Root’s initial focus as a digital insurer targeted auto insurance, using telematics data about driver habits rather than credit scores to help craft quicker and better rates. The company has since expanded into homeowners’ and renters’ insurance. But this hasn’t translated yet into huge gains in clientele.
Read next: Root reveals expansion into California
The company’s net premiums earned have seen major gains, year-over-year, but Root reported just 380,836 auto insurance policies in force as of Sept. 30, 2021, compared to 322,423 over the same period in 2020. Renters’ policies reached 9,143 during Q3, compared to 7,367 over the 2020 third quarter. Lemonade, by contrast – a digital insurer in areas including homeowners’, renters’ and auto – reported in excess of 1.36 million customers as of the 2021 third quarter, versus more than 941,300 over the same period in 2020.

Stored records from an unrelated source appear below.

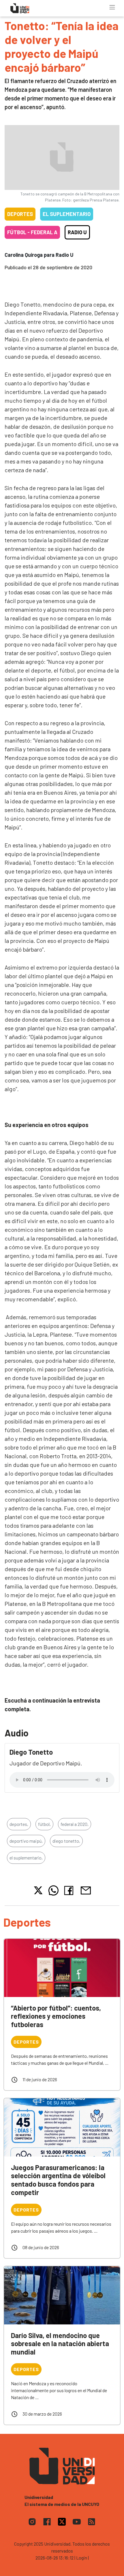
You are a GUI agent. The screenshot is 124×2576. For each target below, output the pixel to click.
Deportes (20, 214)
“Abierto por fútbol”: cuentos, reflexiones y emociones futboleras (56, 2016)
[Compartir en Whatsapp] (53, 1890)
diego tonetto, (66, 1841)
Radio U (77, 232)
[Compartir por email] (85, 1889)
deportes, (19, 1824)
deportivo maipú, (26, 1841)
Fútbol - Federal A (32, 232)
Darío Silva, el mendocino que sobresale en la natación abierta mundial (60, 2343)
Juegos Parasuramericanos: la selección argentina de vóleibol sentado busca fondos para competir (58, 2179)
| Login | (81, 2557)
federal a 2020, (75, 1824)
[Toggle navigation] (112, 7)
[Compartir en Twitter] (38, 1890)
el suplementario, (26, 1857)
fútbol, (44, 1824)
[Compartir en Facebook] (70, 1890)
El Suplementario (67, 214)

Root, which debuted in 2015, booked more than $415 million in net losses through the first nine months of 2021, nearly double the same period the year before as it ramped up expansion efforts. Its accumulated loss came close to hitting $1.2 billion at the end of the 2021 third quarter, versus $748 million the same period in 2020.
Even before the layoff announcement, the company had announced many other revamp moves.
Alongside its Q4, 2021 earnings call announcement, Root disclosed it had agreed in principle to a new $350 million term loan facility with BlackRock financial management, pending final approval, with a closing expected by the end of January.
The company also announced after the 2021 second quarter that it would be scaling its internal sales agent program and piloting a program to sell insurance through independent insurance agents. Previously, it had more broadly embraced digital insurance over the traditional option.
Root also slashed its sales and marketing spending by 40% in Q3 over the previous quarter, with more reductions expected.
There are also ongoing pricing adjustments in a hard market. As of Q3, Root said it had grown gross written premium by 24% and had also improved underwriting results with better segmentation and telematics/pricing model updates.
Additionally, Root is developing an expanded partnership with digital car seller Carvana expected to involve an embedded insurance offering at point of sale. As part of that deal (first announced in August), Carvana is investing $126 million in Root, giving it a 5% ownership interest.